[Element and text location data]
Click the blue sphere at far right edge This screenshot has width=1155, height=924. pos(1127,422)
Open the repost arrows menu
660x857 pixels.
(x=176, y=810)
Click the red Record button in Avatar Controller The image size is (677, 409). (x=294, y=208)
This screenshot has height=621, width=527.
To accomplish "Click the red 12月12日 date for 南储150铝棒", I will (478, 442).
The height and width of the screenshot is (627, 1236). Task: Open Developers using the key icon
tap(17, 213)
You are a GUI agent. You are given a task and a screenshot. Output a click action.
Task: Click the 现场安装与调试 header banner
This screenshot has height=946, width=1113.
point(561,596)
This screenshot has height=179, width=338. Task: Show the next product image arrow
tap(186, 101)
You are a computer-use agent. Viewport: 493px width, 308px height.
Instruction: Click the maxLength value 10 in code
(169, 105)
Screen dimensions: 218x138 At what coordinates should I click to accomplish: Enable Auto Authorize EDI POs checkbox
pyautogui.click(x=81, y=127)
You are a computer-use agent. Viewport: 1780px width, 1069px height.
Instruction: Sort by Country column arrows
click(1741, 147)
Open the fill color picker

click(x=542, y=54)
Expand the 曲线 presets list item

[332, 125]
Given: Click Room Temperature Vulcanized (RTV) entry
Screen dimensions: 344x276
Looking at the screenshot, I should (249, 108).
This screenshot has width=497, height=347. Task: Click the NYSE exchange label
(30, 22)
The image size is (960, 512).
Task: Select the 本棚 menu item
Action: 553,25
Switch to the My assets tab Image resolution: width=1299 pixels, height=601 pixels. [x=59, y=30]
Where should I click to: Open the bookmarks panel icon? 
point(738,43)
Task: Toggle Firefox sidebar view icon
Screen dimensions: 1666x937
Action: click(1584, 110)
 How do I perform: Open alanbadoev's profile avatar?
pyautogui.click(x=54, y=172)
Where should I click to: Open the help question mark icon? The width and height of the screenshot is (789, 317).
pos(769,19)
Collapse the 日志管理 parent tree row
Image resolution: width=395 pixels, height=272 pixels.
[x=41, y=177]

- [Given task]:
Reproduce everything from the line containing "This screenshot has height=621, width=527." down to the line containing "Looking at the", changing "Instruction" to "Command" and leaving the rest unaltered.

- [Solved exercise]:
This screenshot has height=621, width=527.
To accomplish "Click the red 12月12日 date for 南储150铝棒", I will (478, 442).
The height and width of the screenshot is (627, 1236). Task: Open Developers using the key icon
tap(17, 213)
You are a GUI agent. You are given a task and a screenshot. Output a click action.
Task: Click the 现场安装与调试 header banner
This screenshot has height=946, width=1113.
point(561,596)
This screenshot has height=179, width=338. Task: Show the next product image arrow
tap(186, 101)
You are a computer-use agent. Viewport: 493px width, 308px height.
Command: Click the maxLength value 10 in code
(169, 105)
Screen dimensions: 218x138 At what coordinates should I click to accomplish: Enable Auto Authorize EDI POs checkbox
pyautogui.click(x=81, y=127)
You are a computer-use agent. Viewport: 1780px width, 1069px height.
Command: Sort by Country column arrows
click(1741, 147)
Open the fill color picker

click(x=542, y=54)
Expand the 曲线 presets list item

[332, 125]
Given: Click Room Temperature Vulcanized (RTV) entry
Screen dimensions: 344x276
Looking at the screenshot, I should (249, 108).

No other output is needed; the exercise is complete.